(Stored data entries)

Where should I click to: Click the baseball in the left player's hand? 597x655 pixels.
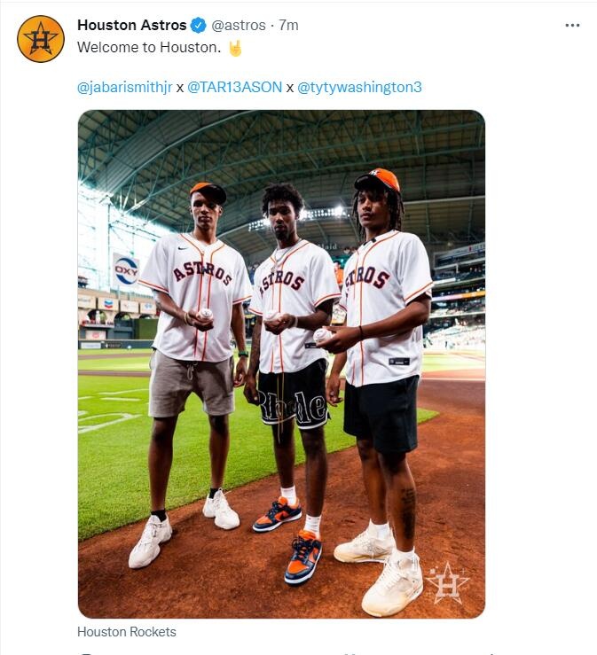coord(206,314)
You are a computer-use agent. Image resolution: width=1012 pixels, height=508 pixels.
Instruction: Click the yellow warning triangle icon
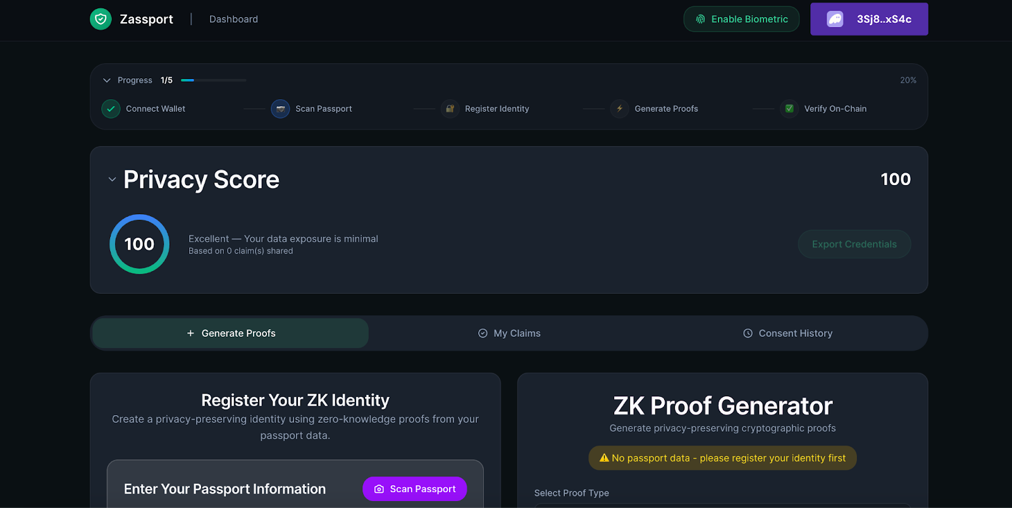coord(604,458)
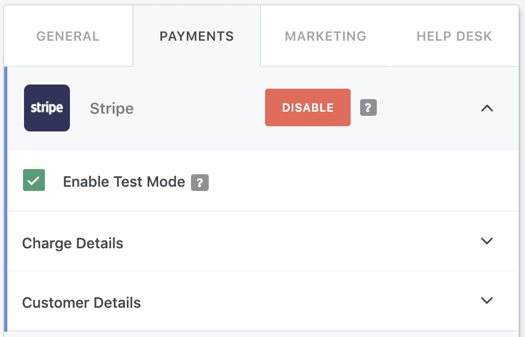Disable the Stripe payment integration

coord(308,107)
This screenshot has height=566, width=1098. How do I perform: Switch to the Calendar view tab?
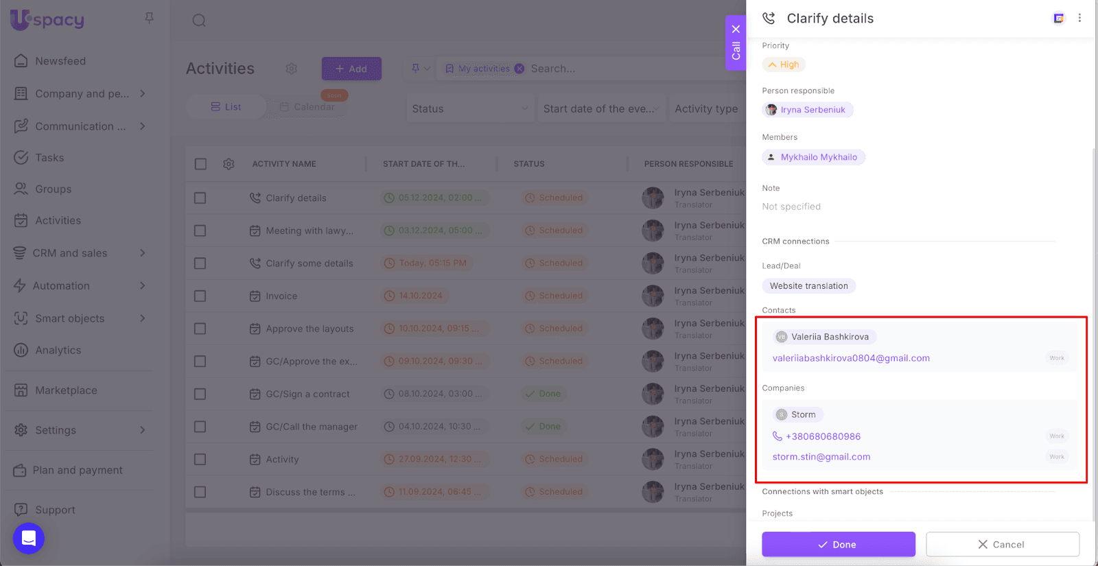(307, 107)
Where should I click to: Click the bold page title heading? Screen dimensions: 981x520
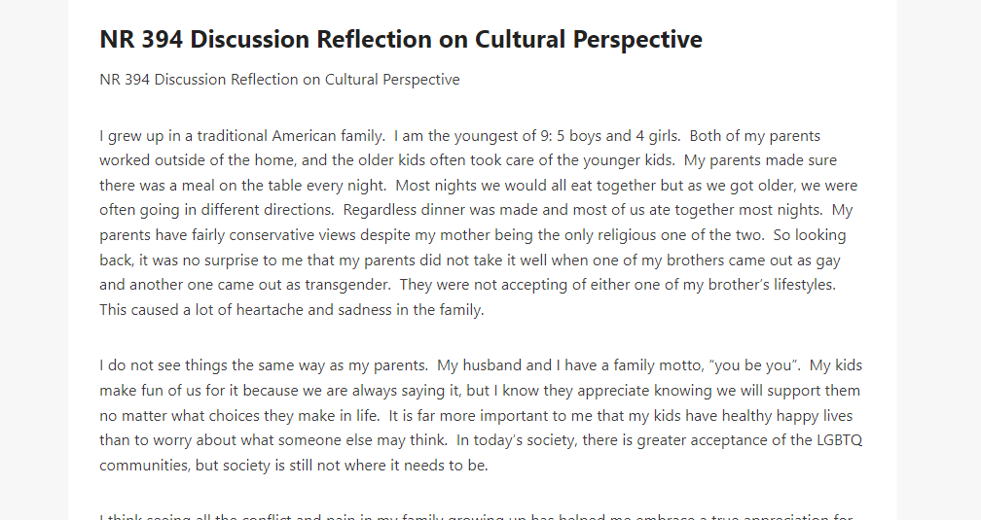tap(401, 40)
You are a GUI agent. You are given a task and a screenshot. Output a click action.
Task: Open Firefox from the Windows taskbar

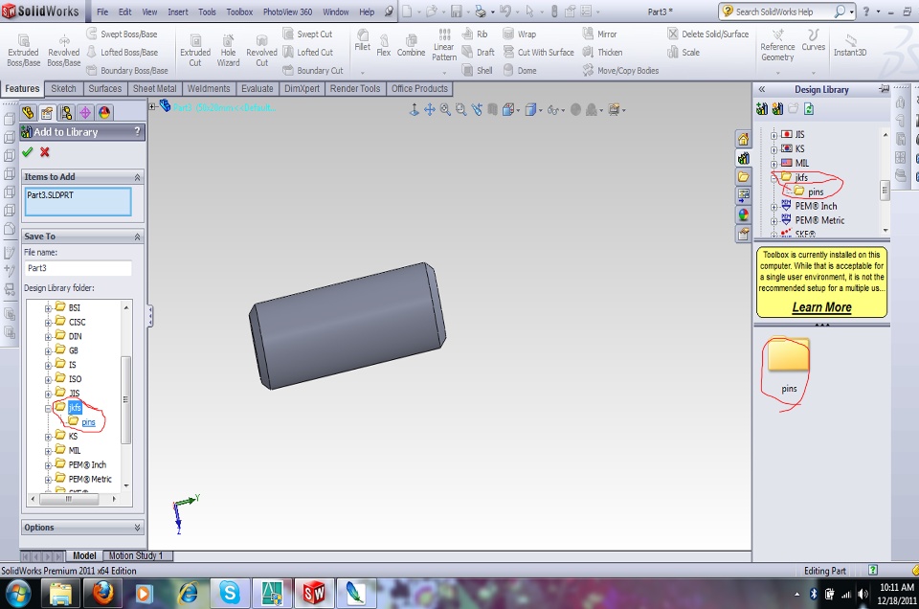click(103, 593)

...

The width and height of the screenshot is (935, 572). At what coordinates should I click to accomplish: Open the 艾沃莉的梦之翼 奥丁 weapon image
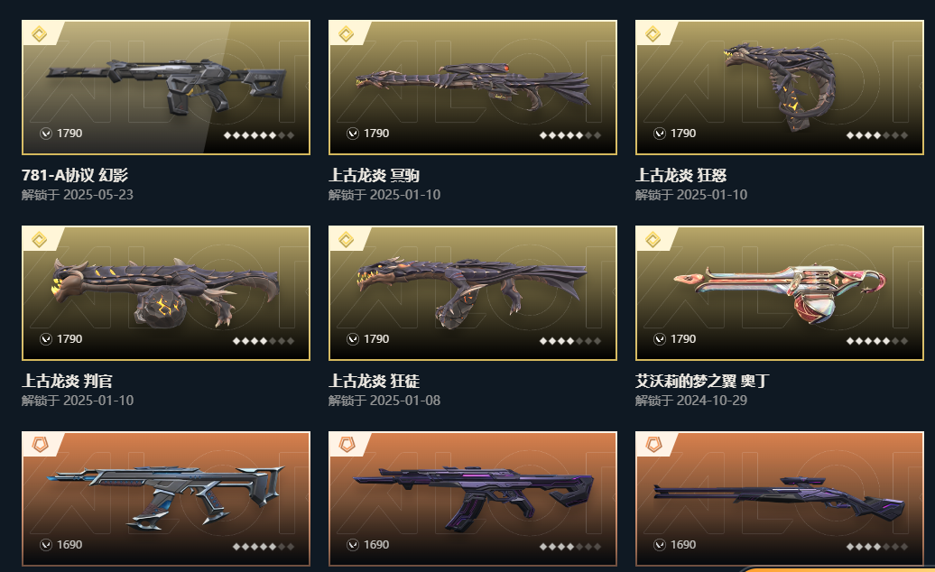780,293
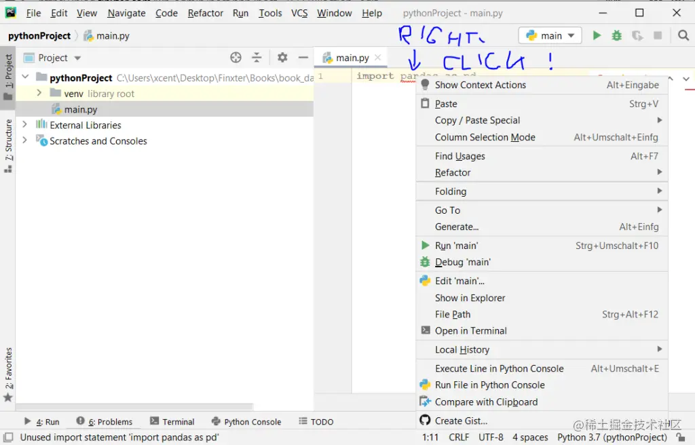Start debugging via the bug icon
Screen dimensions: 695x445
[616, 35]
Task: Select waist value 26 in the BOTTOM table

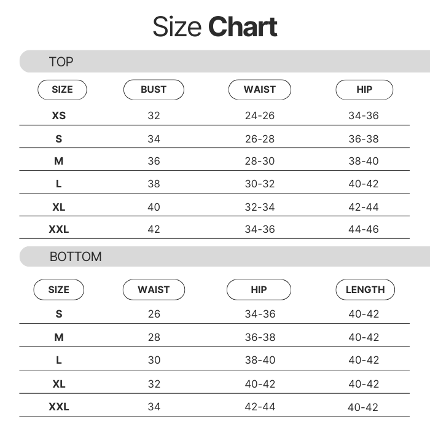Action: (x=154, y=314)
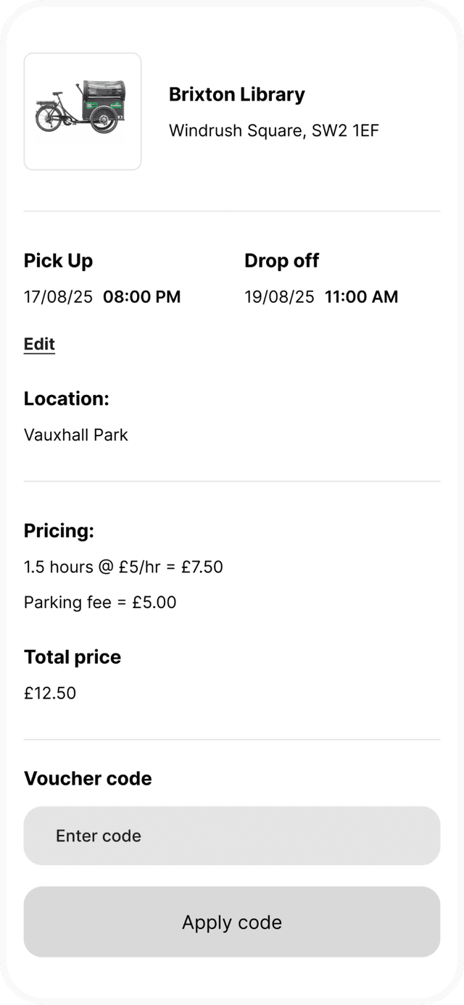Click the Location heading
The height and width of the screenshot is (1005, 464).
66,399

Exercise: Identify the lines in the entries above that contain "agent", then copy them out.

Reply:
You are a computer-use agent. Image resolution: width=1012 pixels, height=508 pixels.
You are a GUI agent. You are given a task and a screenshot. Output a click action.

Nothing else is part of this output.